The key point here is to generalize well to unseen examples.
Unsupervised Learning
Unsupervised Learning is a paradigm that manages to produce knowledge only from the data provided as input, without the need to explain to the system at any time what is the result we want to obtain.
This can be a very abstract definition. The challenge of this type of learning is not having any kind of response example with which to know if the algorithm is behaving properly. However, the main advantage of unsupervised learning is that the datasets that we need to train this kind of models are easier to obtain, as we don’t need to label our data.
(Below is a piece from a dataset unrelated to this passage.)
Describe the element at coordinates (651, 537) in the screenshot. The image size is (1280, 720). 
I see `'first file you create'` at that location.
What these algorithms do is to look for similarity patterns of input fields. The interesting thing is that algorithms of this type are capable of discovering perfectly what is the internal structure that has generated the data itself. This is why the community thinks that the future of ML algorithms will be based on unsupervised learning.
Reinforcement Learning
Imagine that we have an agent in an unknown environment, and it gets a reward from interacting with that environment. The goal of reinforcement learning is to get the agent to learn a good strategy from experimental trials and relatively simple feedback received in order to get the maximum cumulative reward.
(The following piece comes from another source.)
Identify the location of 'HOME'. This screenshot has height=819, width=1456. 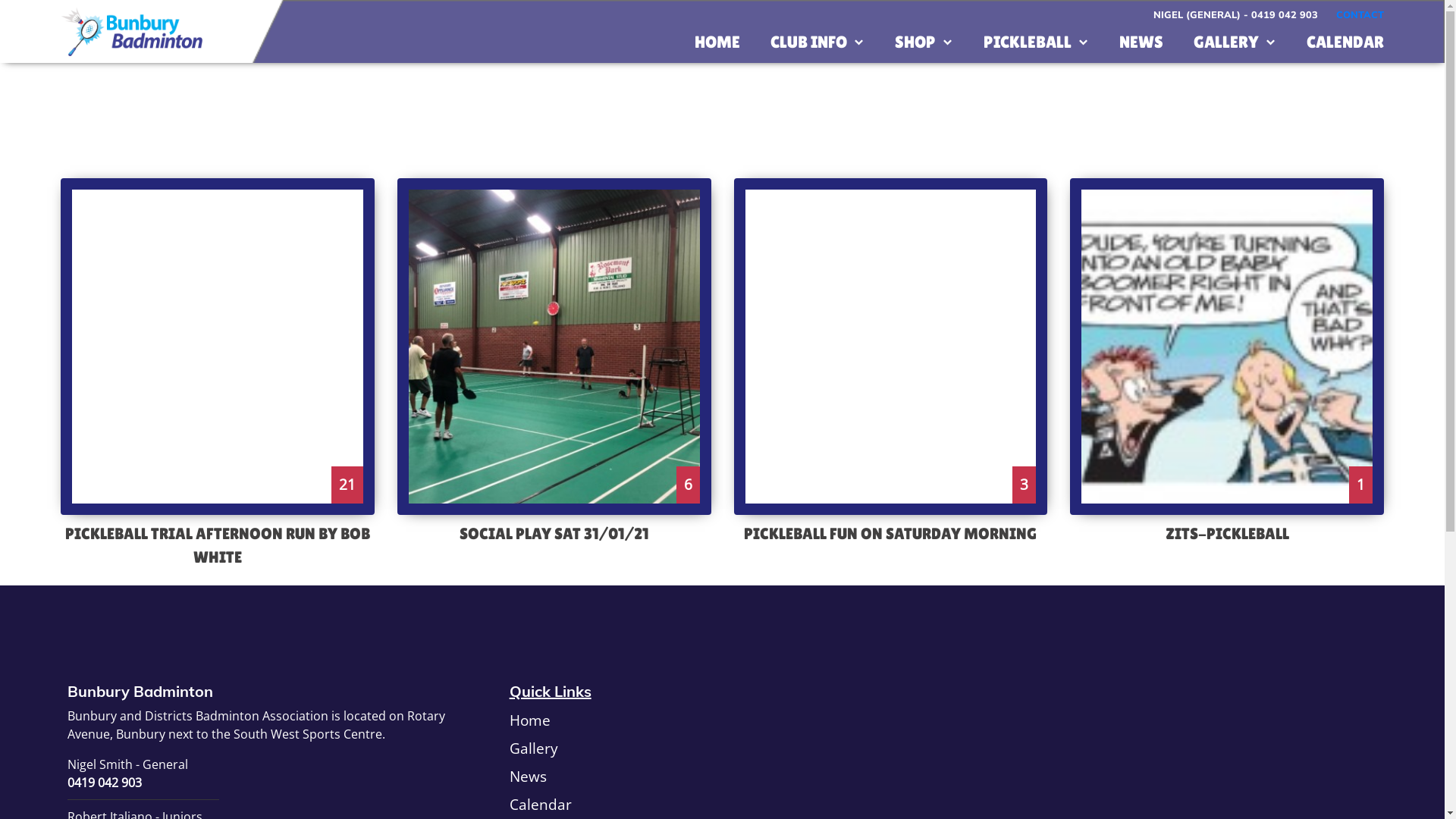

The use of reinforcement learning techniques has increased in the last years as we have seen huge achievements accomplished with the use of neural networks. Some examples are AlphaStar from Google Deepmind or the PPO algorithm from OpenAI. Reinforcement learning has a bright future in industry, as we are currently seeing with the progress in fields such as robotics or self-driving cars.
This is a very simplified vision of what reinforcement learning is, and we will talk about it in future blog articles.